Although many Pentagon workers attend Fairfax and other area churches of Christ, none reported any members missing after the attack. Casualties were lessened because the hijacked American Airlines Flight 77 crashed into a section that was under renovation and nearly 80 percent empty, said Col. William ‘Bill’ Booth.
“If this had occurred six months ago … our office was right in the middle of the impact zone,” said Booth, deputy director of manpower and organization for the U.S. Air Force and member of the church in Manassas, Va.
On his way to a meeting, he walked through that impact zone seven minutes before the plane hit. After evacuating the building and borrowing a friend’s cell phone he was able to get through to his wife, Rebecca. It was four hours after the attack.
Harding University senior Thomas and junior Robin Doran’s parents, Mr. And Mrs. Wayne Doran of Woodbridge, Va., both work in the Pentagon, said university spokeswoman April Mouser.
They were both in the building when the plane crashed. Because she was studying, Robin did not learn of the attack until later in the morning, Mouser said.
“I got the news around 9:45 (a.m.), and I lost it,” Robin Doran said. “I got a voice mail from my parents saying they were OK. However, I didn’t get to talk to them until 11:30 (a.m.). My dad has been in the military for 20 years, but it was my mom’s second day (at the Pentagon).”
Abilene Christian University sophomore Chris Shunk, from Fairfax, was sure his father has not been caught in any of the violence at the Pentagon, but still “needed to hear him say he was OK,” according to the school’s student news service.
Shunk’s father works at the Senate, and his daily route to work takes him right past the Pentagon.
“Basically he missed it by half an hour,” Shunk said. His father arrived at work before the plane crashed into the Pentagon.
“He said it was like nothing he had seen before. There were F-16 fighter jets flying all around D.C.,” Shunk said.

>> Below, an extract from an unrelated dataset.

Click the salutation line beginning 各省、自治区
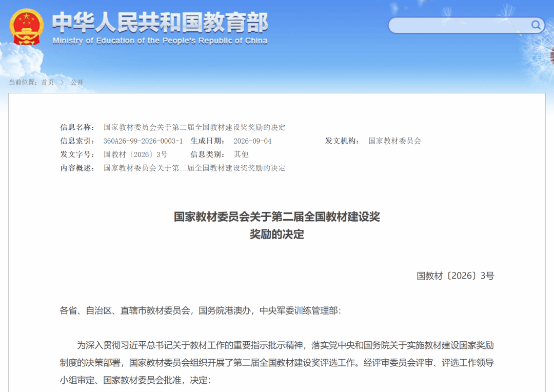This screenshot has width=554, height=392. (201, 311)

While members of Churches of Christ rejoiced that their families were safe, they knew sad days were ahead as new information was unearthed from the rubble of the attacks.
“I am quite sure that among the dead at the Pentagon will be people that we … know and love,” said Kasey S. Pipes, an Abilene Christian University graduate who works in the strategy office of the White House. “And by the time the names of all those lost (in the disasters) become available, I suspect every American will know someone involved.”
Pennsylvania
Harding University students Cherie and Mandy Hinton know the forests around Shanksville, Penn. Relatives told them that the crash of United Airlines Flight 93 shook their house on the morning of Sept. 11.

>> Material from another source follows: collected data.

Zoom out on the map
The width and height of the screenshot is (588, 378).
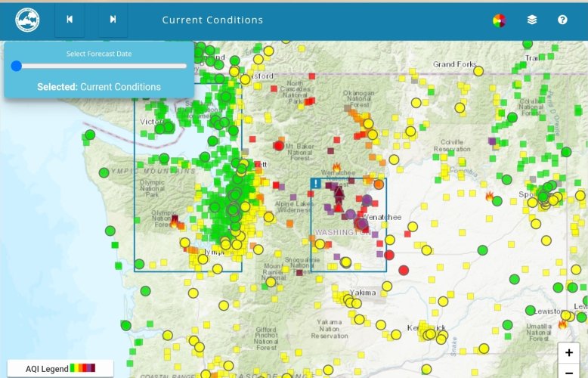(568, 370)
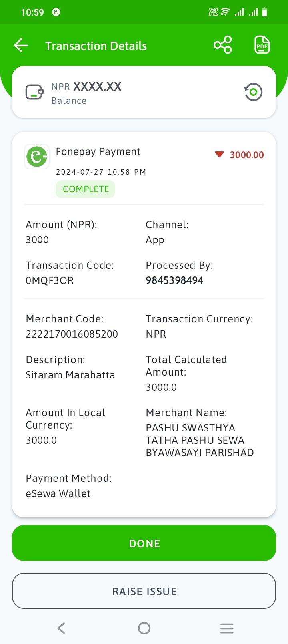Export transaction as PDF

click(262, 45)
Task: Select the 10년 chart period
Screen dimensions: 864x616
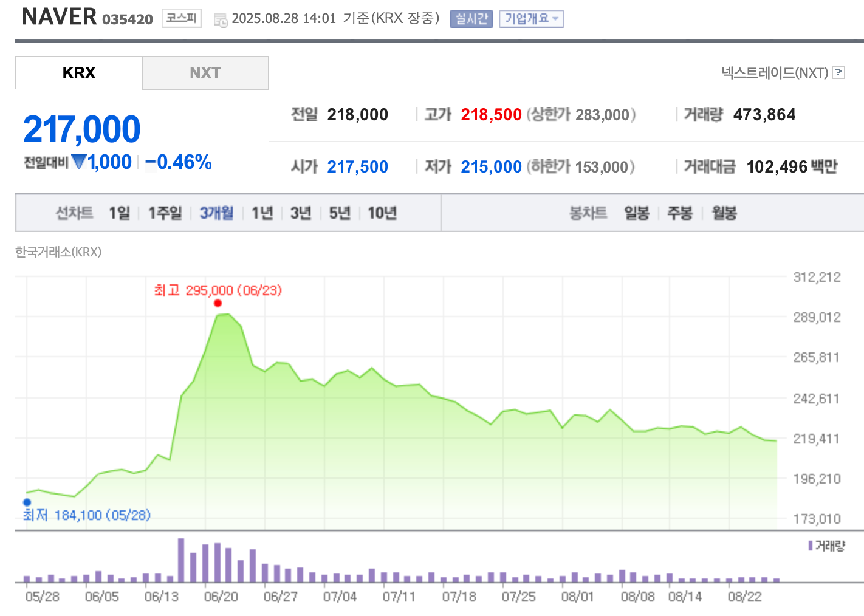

Their brother, Mark, and nephew, Jonathan Mahst, often camp in the woods. They were surrounded by reporters and issued FBI passes to help search for the plane’s flight recorder, said Harding spokeswoman April Mouser.

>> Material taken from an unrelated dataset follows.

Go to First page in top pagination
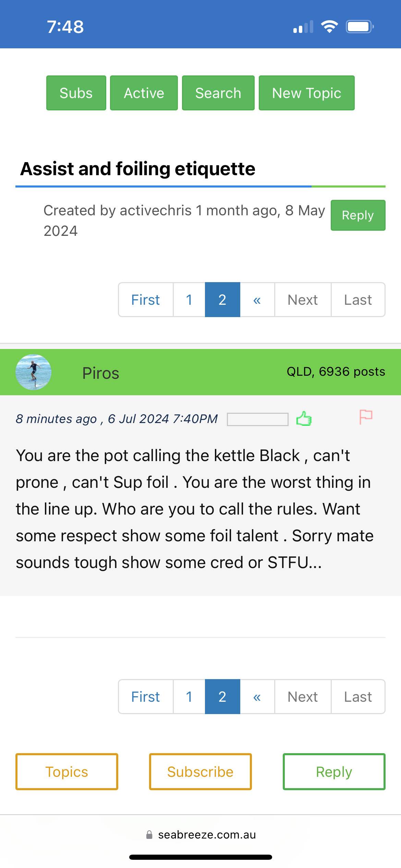Viewport: 401px width, 868px height. point(146,300)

As the workers combed through the debris, the names of the passengers on the flight became known. One was Thomas E. Burnett Jr., 38, senior vice president for Thoratec Corp., a company that makes medical devices for people suffering from heart failure.
Burnett, a 1992 graduate of Pepperdine University in Malibu, Calif., was headed home to San Ramon, Calif.
After the hijacking, he called his wife, Deena, four times on his cell phone. He told her that he and other passengers were going to try to stop the hijackers from carrying out their plan. It was the last time they spoke.
The plane crash killed all 38 passengers and seven crew members. Members of Stonycreek Church of Christ in Shanksville made sandwiches for the crews investigating the scene, said church member Clara Hinton.
Family members are hailing Burnett as a hero.
“We may never know how many people helped him or what they did,” Deena Burnett told the Los Angeles Times. “But I know without a doubt that that plane was bound for some landmark and they saved many, many more lives than were lost on that plane.”